Quotes from JHR Volume 17 number 5
Renewal From the Bottom
“When I look back on the process of history, I see this written over every page, that the nations are renewed from the bottom, not from the top; that the genius which springs from the ranks of the unknown is the genius which renews the youth and energy of the people. The utility, the vitality, the fruitage of life does not come from the top to the bottom, it comes, like the natural growth of a great tree, from the soil, up through the trunk into the branches to the foliage and the fruit.”
— Woodrow Wilson
A New Meritocracy
“By the 1970s, the principal television news producers and editors were also Jews — Fred Friendly and Richard Salant at CBS, Reuven Frank at NBC, Avram Westin at ABC. In whichever form of expression or communication, the public idiom by then manifestly had ceased to be a province of an Old American elite. It belonged to a new meritocracy.”
— Howard M. Sacher, A History of the Jews in America (New York: Alfred A. Knopf, 1992), p. 773.
‘Smartest People’
“I think Jews are the smartest people in the world,” says film director Rob Reiner (“A Few Good Men,” “When Harry Met Sally”). “For thousands of years, they didn’t have a homeland. They got kicked out of places. They had to live by their wits, so they always stressed education.
“Because we are the smartest people in the world,” Reiner adds, “we are also the most hated. People feel threatened. We’re the smartest group of people, and yet we’re the lawyers, the doctors, the bankers. We’ve risen to high levels in society and that’s resented.”
With regard to the film industry, Reiner goes one to say, “it’s all run by Jews, even Disney.”
— Quoted by Paul Freeman in Jewish Bulletin of Northern California, Dec. 4, 1992, pp. 38, 40.

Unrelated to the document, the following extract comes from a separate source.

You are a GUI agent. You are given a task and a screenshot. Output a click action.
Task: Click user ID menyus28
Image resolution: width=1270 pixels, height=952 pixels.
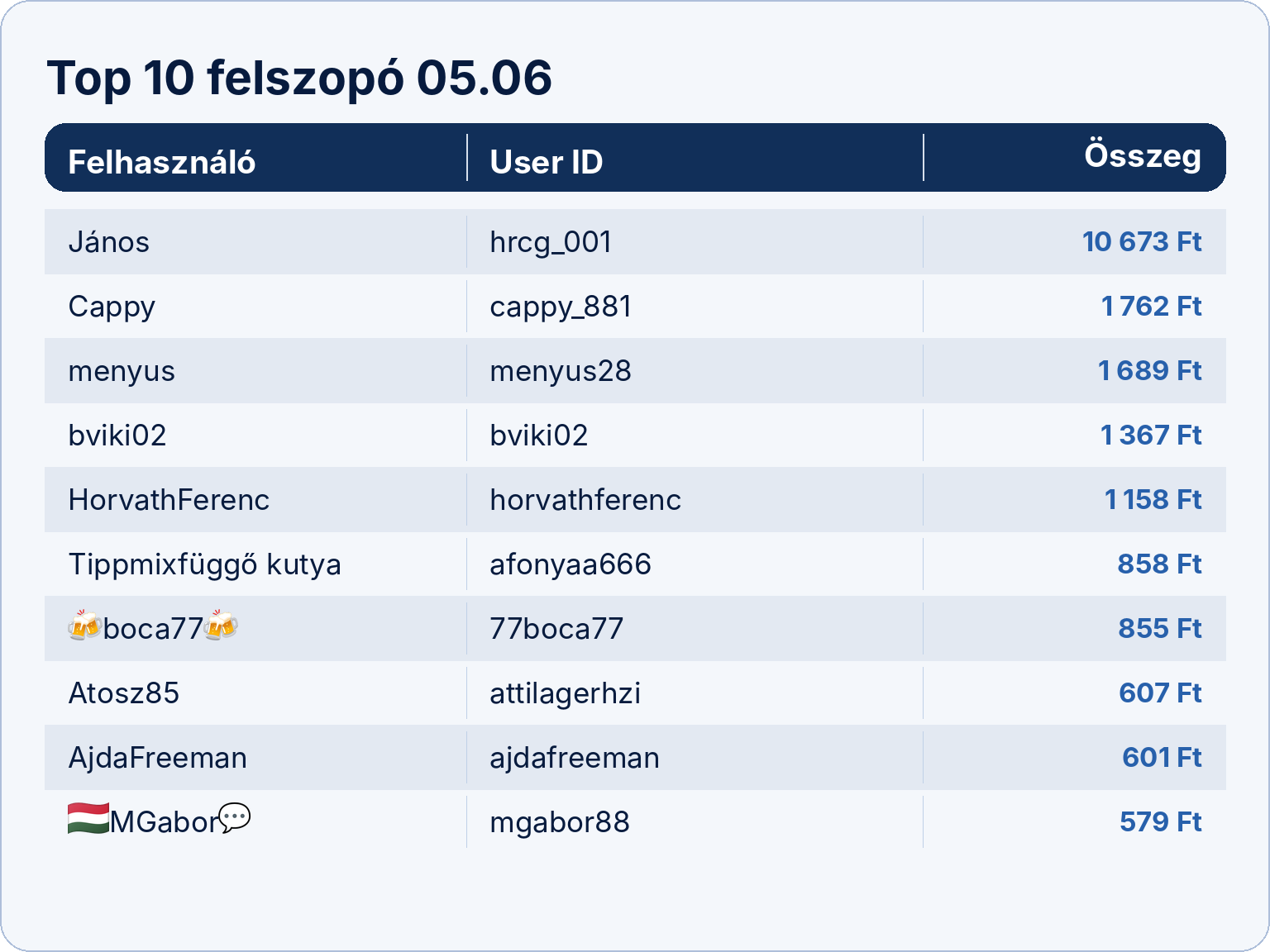pos(561,372)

“All censorships exist to prevent anyone from challenging current conceptions and existing institutions. All progress is initiated by challenging current conceptions, and executed by supplanting existing institutions. Consequently, the first condition of progress is the removal of censorships.”
— George Bernard Shaw,
“The Author’s Apology” (1902)
Only a Facade
“Today democracy is a facade of plutocracy. Because the peoples will not tolerate naked plutocracy, power is nominally turned over to them, while real power rests in the hands of the plutocrats. In democracies, whether republican or monarchical, the statesmen are marionettes, and the capitalists are the wire pullers: they dictate the political guidelines, they control the voters by buying public opinion, through business and social connections [they control] higher government officials … The plutocracy of today is more powerful than the aristocracy of the past, because nothing stands above it except the state, which is its tool and helper.”
— Count Richard von Coudenhove-Kalergi, “Pan-european” publicist and political figure, in his book Praktischer Idealismus (“Practical Idealism”), Vienna, 1925.